In previous essays I have described how following the collapse of the open-range cattle industry on the northern plains in the late 1880s, sheep--those forgotten fleeces that, historically, we don’t seem to want to talk about much--filled the open spaces on the range, and how scab, a global pandemic of pastoral places, stalked the flocks.


As I talked about my research along these lines, I soon heard from Kevin Carvell, the Sage of Mott, North Dakota’s greatest bibliophile, who reminded me of Dayton’s little-known book--a work published in a numbered edition of three hundred in 1937, now rare and prized. In delayed reaction to Kevin’s reminder, I recalled that long ago I had acquired, through a process I will leave undisclosed, copy No. 22 in the numbered edition of Dakota Days, a volume signed by his widow.


The work is a treasure, not only for its rarity but also for its recreation, in a manner meticulous and at the same time sweeping, of the historic transitions of settlement west of the Missouri River. The big-time cattle industry was knocked back on its heels, but smaller operators still availed themselves of opportunities, taking better care of their stock and improving it. Homesteaders of many nationalities fanned out from the railroads and claimed choice spots, but did not yet dominate the land. And then there were the sheep men, husbanding flocks shipped in from the east or driven in from the west.


Dayton was a New Yorker from a well-heeled family (it would be of great help to him in the livestock business that his brother was a banker) who came to Dakota for his health. A theology student, he was afflicted with what he called “a breakdown of the throat” and “bronchial hemorrhages”--I’m not sure just what the disease was; Dayton does not call it tuberculosis. His personal physician said he was going to die. He got a second opinion, was advised to go west, and he did--first to Mandan, then to Dickinson.
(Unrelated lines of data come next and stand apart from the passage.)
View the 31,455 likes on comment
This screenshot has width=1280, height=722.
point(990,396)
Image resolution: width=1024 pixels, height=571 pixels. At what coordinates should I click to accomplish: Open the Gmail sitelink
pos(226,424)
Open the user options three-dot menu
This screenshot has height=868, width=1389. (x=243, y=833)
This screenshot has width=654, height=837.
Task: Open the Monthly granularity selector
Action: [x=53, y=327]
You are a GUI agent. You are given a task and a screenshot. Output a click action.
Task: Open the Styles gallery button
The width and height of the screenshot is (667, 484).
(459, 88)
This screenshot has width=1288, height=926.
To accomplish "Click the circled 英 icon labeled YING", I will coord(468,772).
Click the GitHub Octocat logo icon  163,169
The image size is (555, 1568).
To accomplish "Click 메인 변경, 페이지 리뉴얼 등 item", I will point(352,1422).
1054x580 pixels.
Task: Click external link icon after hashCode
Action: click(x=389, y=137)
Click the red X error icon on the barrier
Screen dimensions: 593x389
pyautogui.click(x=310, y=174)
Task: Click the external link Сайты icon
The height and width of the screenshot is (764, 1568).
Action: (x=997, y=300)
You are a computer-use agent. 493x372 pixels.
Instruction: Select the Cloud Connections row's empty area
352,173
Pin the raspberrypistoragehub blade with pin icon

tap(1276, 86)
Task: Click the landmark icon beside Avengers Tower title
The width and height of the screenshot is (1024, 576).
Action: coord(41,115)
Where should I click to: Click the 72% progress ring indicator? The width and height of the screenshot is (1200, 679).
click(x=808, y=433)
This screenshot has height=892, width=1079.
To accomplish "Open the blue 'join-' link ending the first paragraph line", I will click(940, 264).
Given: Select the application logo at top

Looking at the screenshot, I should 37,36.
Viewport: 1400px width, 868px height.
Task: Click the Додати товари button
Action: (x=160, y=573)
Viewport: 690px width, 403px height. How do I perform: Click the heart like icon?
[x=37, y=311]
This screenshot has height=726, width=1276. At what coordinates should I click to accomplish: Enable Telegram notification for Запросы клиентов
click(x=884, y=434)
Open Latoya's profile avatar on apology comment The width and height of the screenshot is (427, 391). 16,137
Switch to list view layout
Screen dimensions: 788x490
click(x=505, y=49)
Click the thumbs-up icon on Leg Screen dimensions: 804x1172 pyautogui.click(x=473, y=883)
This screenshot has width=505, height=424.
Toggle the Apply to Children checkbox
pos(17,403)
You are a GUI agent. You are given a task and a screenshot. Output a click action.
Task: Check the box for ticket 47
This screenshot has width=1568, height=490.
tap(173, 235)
The book is a reservoir of knowledge, but let me finish the story about the scab outbreak. Dayton had bought a hundred expensive rams to put out with his flocks, not knowing they were infected with scab. Soon all his sheep had it.


He knew little of the disease when it was discovered, so he brought out an experienced hand from Illinois to deal with the problem. They brought in all the sheep from his other two ranches--from the Cannonball and Black Butte--to his ranch on Cedar Creek. He dispatched wagonloads of lumber there from Dickinson to build a dipping vat fifty feet long and five feet deep. Therein the sheep would be dipped, twice, in a tobacco-brine solution heated to 110-120 degrees F. It was a tortuous operation. The flocks were saved.


Which they would not have been had it not been for the labor drawn from the German-Hungarian settlement over at Lefor. Dayton recruited a crew of fifty men there. “They were honest men,” he recalls. They kept the sheep going through at a pace of one every ten seconds, with Dayton calling out “Time!” for each one. Another hero who figured in the crisis was a new hand, a Bohemian lad named Dominik Vranna. Of him I must write more in a future essay. In fact, I am so enamoured of this book, Dakota Days, that you can be sure it will be here with us on future occasions. Thank you, Kevin Carvell.